The problem of machine learning in the current GDPR age is just one of the many afterthoughts that have come up since the law went into effect. Digital services that alter the content they present to users according to behavior data use algorithms that feed on that data to “improve” their “Feeds.” The sophisticated automation of these algorithms can, by design, manipulate and make use of user data in ways that engineers did not intend nor predict. And, potentially more concerning, they cannot inspect. The inability to explain what happens with user data is behind some of the lawsuits in the torrent that ensued minutes after GDPR became enforceable.
Ask a machine learning engineer and, chances are, they cannot imagine how you can create algorithms that allow personal data use to be “auditable.” A few may even scoff at the idea, tantamount to hindering the march of progress. This is not a new sentiment, and in fact, it tends to follow suit whenever a new regulation intervenes, especially into innovative practices, no matter the industry. But at the end of the day, examples of compliant machine learning continue to appear —Moodle conspicuously included— that help us answer definitively: While it is likely that a large segment of machine learning practice is illegal, machine learning is not by definition non-compliant. There are algorithm development approaches that can let the robots get closer to you without compromising your privacy.
GDPR-compliant Machine Learning and the Moodle way
The lengths Moodle has gone to offer GDPR compliance are hard to find in other systems, especially for-profit ones, suggesting both the divide between users and corporations’ best interests, as well as the importance of governance and enforcement. Let’s take a look at the possible ways a company could shift their practices regarding machine learning algorithms, and how Moodle is approaching them. It is still worth mentioning that GDPR-compliant Moodle and the Privacy API are available for Moodle 3.5, 3.4.3, and 3.3.6 and newer only.
Auditable algorithms, which should be a fair and straightforward resolution, and something that Moodle has championed with the creation of the Privacy API. The Privacy API is akin to a special funnel through which all data considered personal must be sourced. As a recent screencast explained, the Privacy API keeps track of every instance of access of personal data use at a high level of granularity. Furthermore, the API requires retrieval and removal options available by the program in order to allow access. Failure to follow through would deem the plugin, and consequently Moodle sites that have it installed, uncertifiable. In all fairness, this new process exerts a considerable burden on physical resources compared to non-compliant access, and Moodle HQ developers recommend using the API as sparingly as possible.

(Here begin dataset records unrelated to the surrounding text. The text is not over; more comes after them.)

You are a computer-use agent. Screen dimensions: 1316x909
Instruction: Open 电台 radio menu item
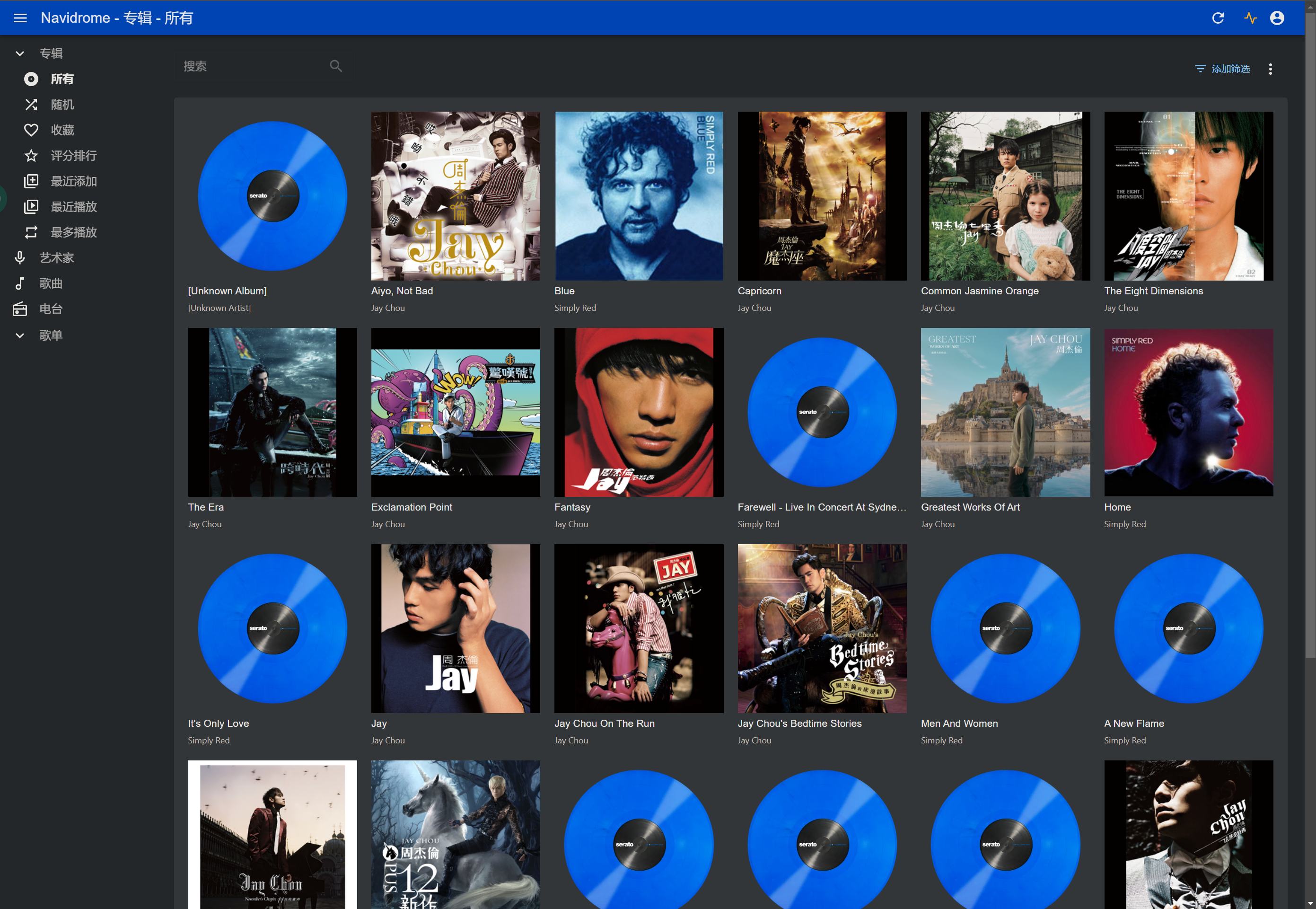[50, 309]
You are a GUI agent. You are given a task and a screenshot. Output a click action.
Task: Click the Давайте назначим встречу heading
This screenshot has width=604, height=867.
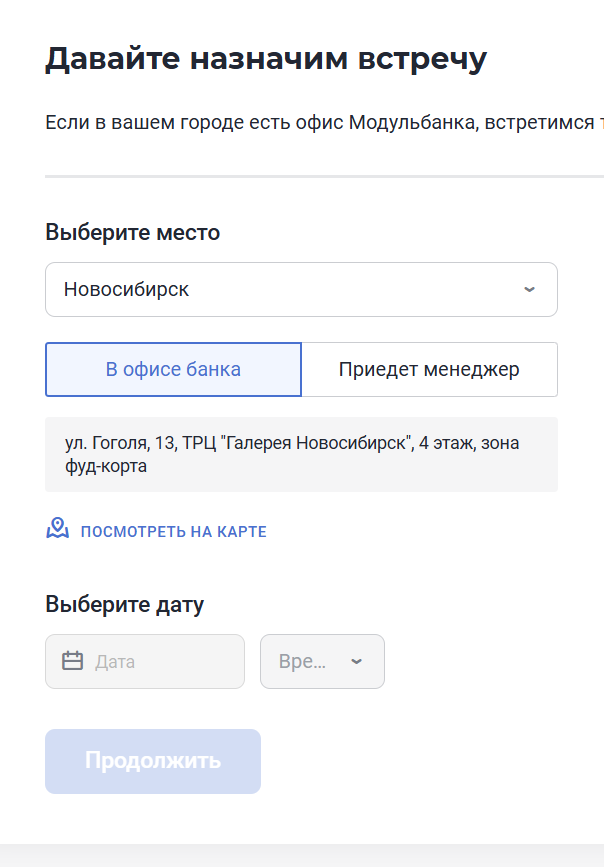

Encrypt the algorithm. Encrypting learning data should also be an obvious practice, were it not for the fact that, pending the replication of recent developments, encryption has been shown to hinder the efficacy of the learning by the machine. A less than satisfying route would be to enable unsuitable machine learning, but to ensure that at no point in the process any individual has access to raw data (nor users to your model). This would make algorithms even more obscure — and potentially near-impossible to test—, but could get the job of protecting data done, and is relatively easy to implement. If poor practices are too widespread to enforce, authorities might consider a middle-ground solution such as this one. In Moodle, this is highly impractical given the open source nature of the machine learning engine, but individual organizations might be tempted to take this route in their custom developments, which the LMS could not impede, but of which there are no known cases yet.
The “pothole” conundrum. Suppose you drive down a road day after day, and over time a pothole starts to form, a part of which you are responsible for, no matter how small. Do you own that pothole? In machine learning, an algorithm will inevitably be different after user data roams through it, and will remain changed after a data removal request. (Or until the storage expiration date comes, which Moodle now adds automatically.) There is still a debate to have about how reasonable erasure requests can be. Should a data removal request also demand that the algorithm “unlearns”? Moodle has already some practical answers, if not for machine learning: In case of a data removal request from a teacher, the LMS will still keep grades and feedback given to students by them. The legal team at Moodle HQ has found this practice to be GDPR compliant.
Both the science and practice of machine learning, as well as GDPR and similar legislation around the world, will change and evolve, in harmony at times and clashing at others. In any case, traceability should win the day. It will be an increasing demand as lawmakers gain more understanding. But it is also a good data practice, and arguably a more ethical one. In this sense, Moodle deserves credit for being in front of the debate, rather than a reluctant responder. ■